--- start of Task input ---
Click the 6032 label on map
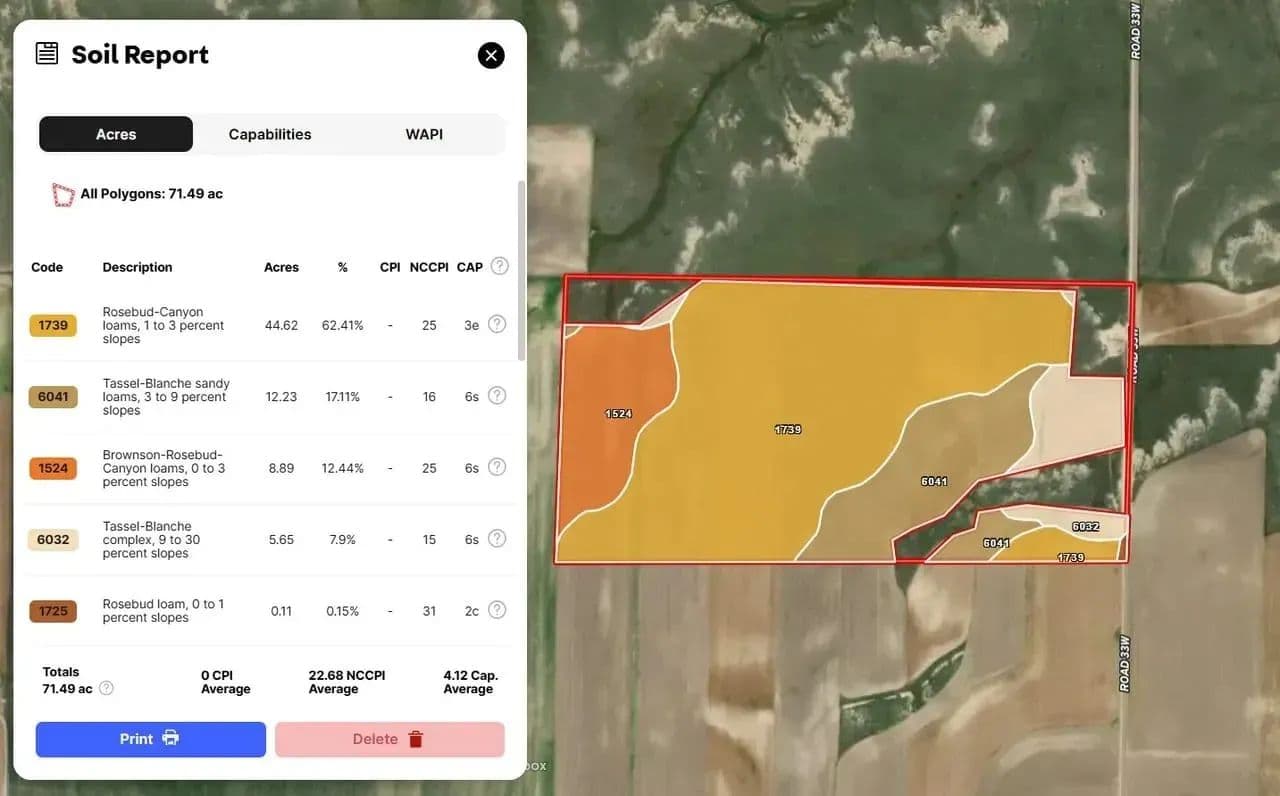The width and height of the screenshot is (1280, 796). [1085, 526]
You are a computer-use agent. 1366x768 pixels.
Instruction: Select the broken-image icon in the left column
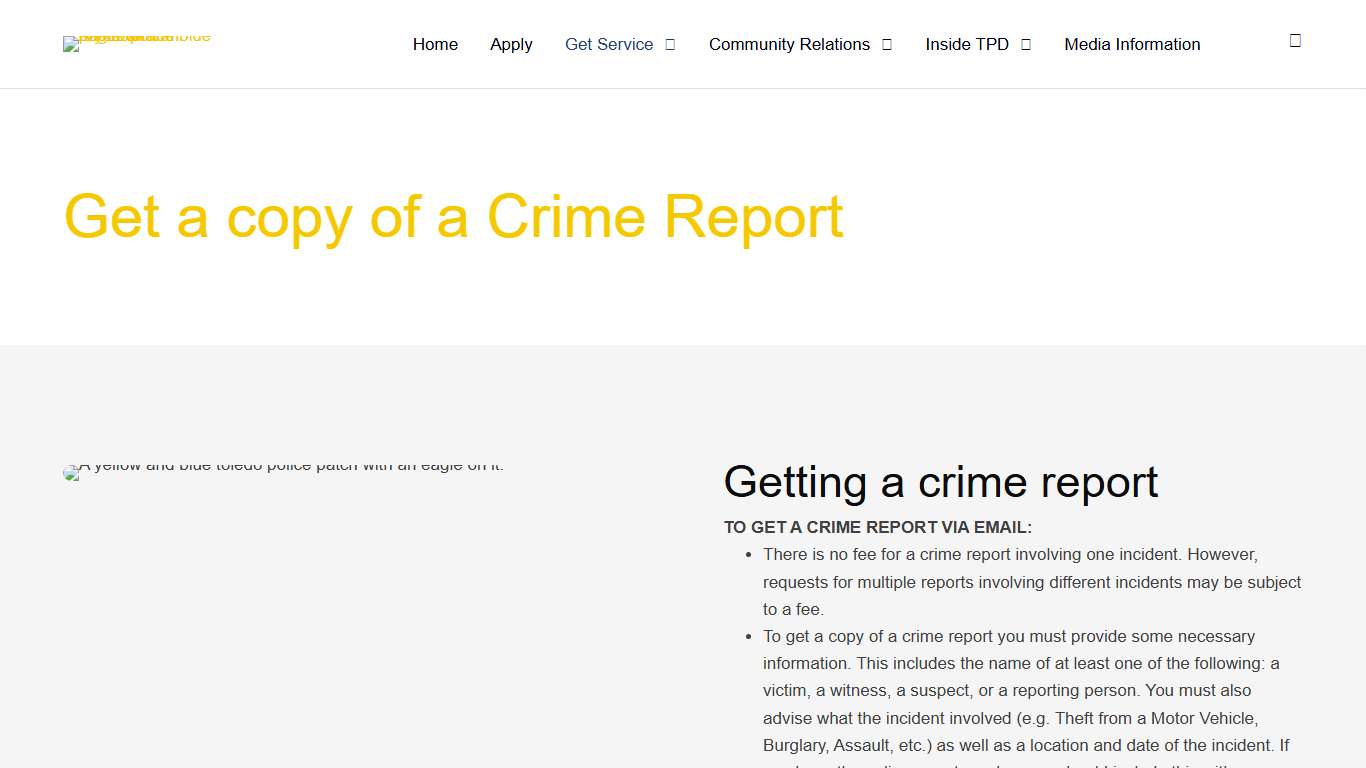[x=69, y=472]
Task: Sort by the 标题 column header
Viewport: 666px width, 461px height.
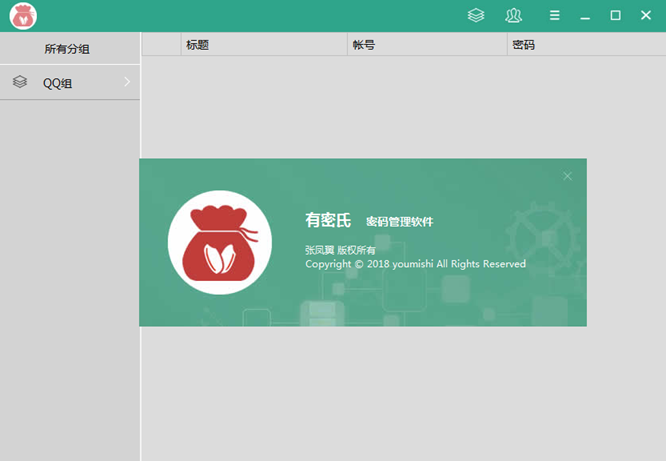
--- end of Task input ---
**Exercise aim**
Reproduce all of the material above word for word, omitting the pictures.

**Output of the task**
Click the 6032 label on map
The width and height of the screenshot is (1280, 796). [1085, 526]
You are a computer-use agent. 1366x768 pixels.
Instruction: Select the broken-image icon in the left column
[x=69, y=472]
Task: Sort by the 标题 column header
Viewport: 666px width, 461px height.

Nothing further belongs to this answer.